#### BRIEF 1:
According to the changelog, which release re-adds testing and support for py2?
#### BRIEF 2:
Write out the part of the changelog that begins at the words "Changelog and Roadmap" and stops after "pip install great_expectations[spark])", reproducing it character for character.

#### TEXT EXTRACT:
Changelog and Roadmap

Planned Features

  • Improved project initialization and data contexts
  • Improved variable typing
  • Support for non-tabular datasources (e.g. JSON, XML, AVRO)

v.0.6.1

  • Re-add testing (and support) for py2
  • NOTE: Support for SqlAlchemyDataset and SparkDFDataset is enabled via optional install
(e.g. pip install great_expectations[sqlalchemy] or pip install great_expectations[spark])

v.0.6.0

  • Add support for SparkDFDataset and caching (HUGE work from @cselig)
  • Migrate distributional expectations to new testing framework
  • Add support for two new expectations: expect_column_distinct_values_to_contain_set and expect_column_distinct_values_to_equal_set (thanks @RoyalTS)
  • FUTURE BREAKING CHANGE: The new cache mechanism for Datasets, when enabled, causes GE to assume that dataset does not change between evaluation of individual expectations. We anticipate this will become the future default behavior.
  • BREAKING CHANGE: Drop official support pandas < 0.22

v.0.5.1

  • Fix issue where no result_format available for expect_column_values_to_be_null caused error
  • Use vectorized computation in pandas (#443, #445; thanks @RoyalTS)

v.0.5.0

  • Restructured class hierarchy to have a more generic DataAsset parent that maintains expectation logic separate
    from the tabular organization of Dataset expectations
  • Added new FileDataAsset and associated expectations (#416 thanks @anhollis)
  • Added support for date/datetime type columns in some SQLAlchemy expectations (#413)
  • Added support for a multicolumn expectation, expect multicolumn values to be unique (#408)
  • Optimization: You can now disable partial_unexpected_counts by setting the
    partial_unexpected_count value to 0 in the result_format argument, and we do not compute it when it would not be returned. (#431, thanks @eugmandel)
  • Fix: Correct error in unexpected_percent computations for sqlalchemy when unexpected values exceed limit (#424)
  • Fix: Pass meta object to expectation result (#415, thanks @jseeman)
  • Add support for multicolumn expectations, with expect_multicolumn_values_to_be_unique as an example (#406)

#### PROVIDED MATERIAL:
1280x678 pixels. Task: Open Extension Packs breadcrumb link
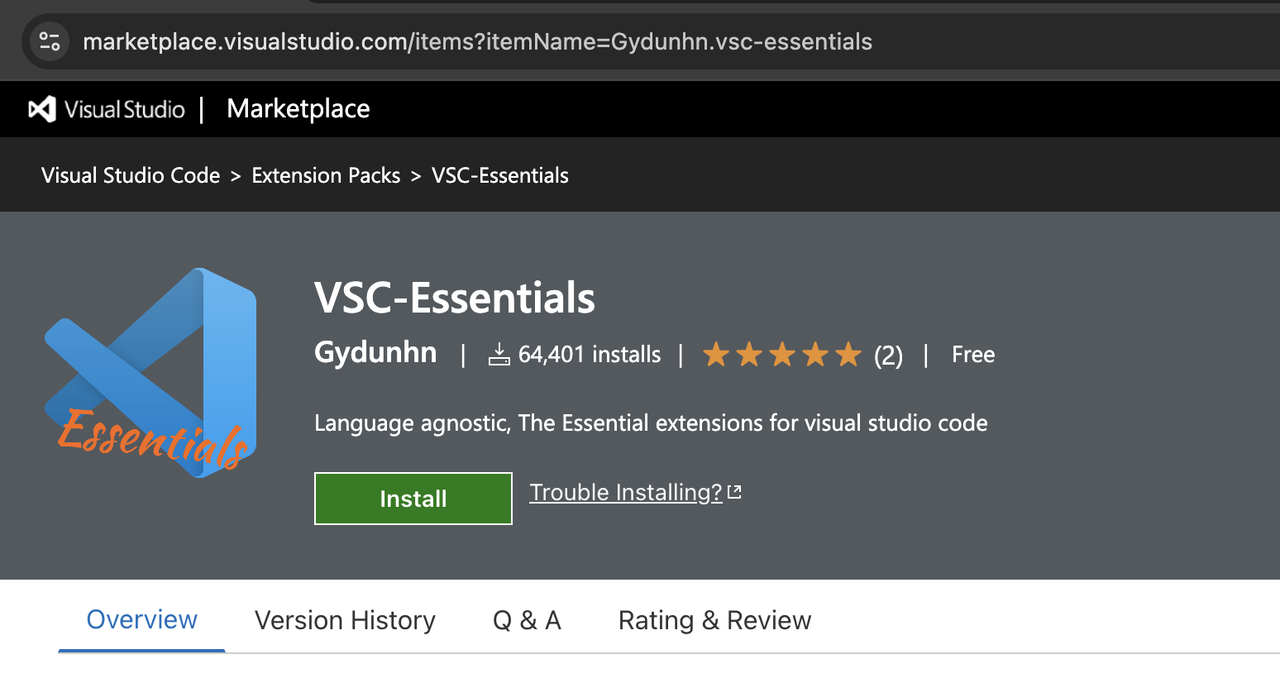(x=326, y=175)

#### WRITTEN ANSWER 1:
v.0.6.1

#### WRITTEN ANSWER 2:
Changelog and Roadmap

Planned Features

  • Improved project initialization and data contexts
  • Improved variable typing
  • Support for non-tabular datasources (e.g. JSON, XML, AVRO)

v.0.6.1

  • Re-add testing (and support) for py2
  • NOTE: Support for SqlAlchemyDataset and SparkDFDataset is enabled via optional install
(e.g. pip install great_expectations[sqlalchemy] or pip install great_expectations[spark])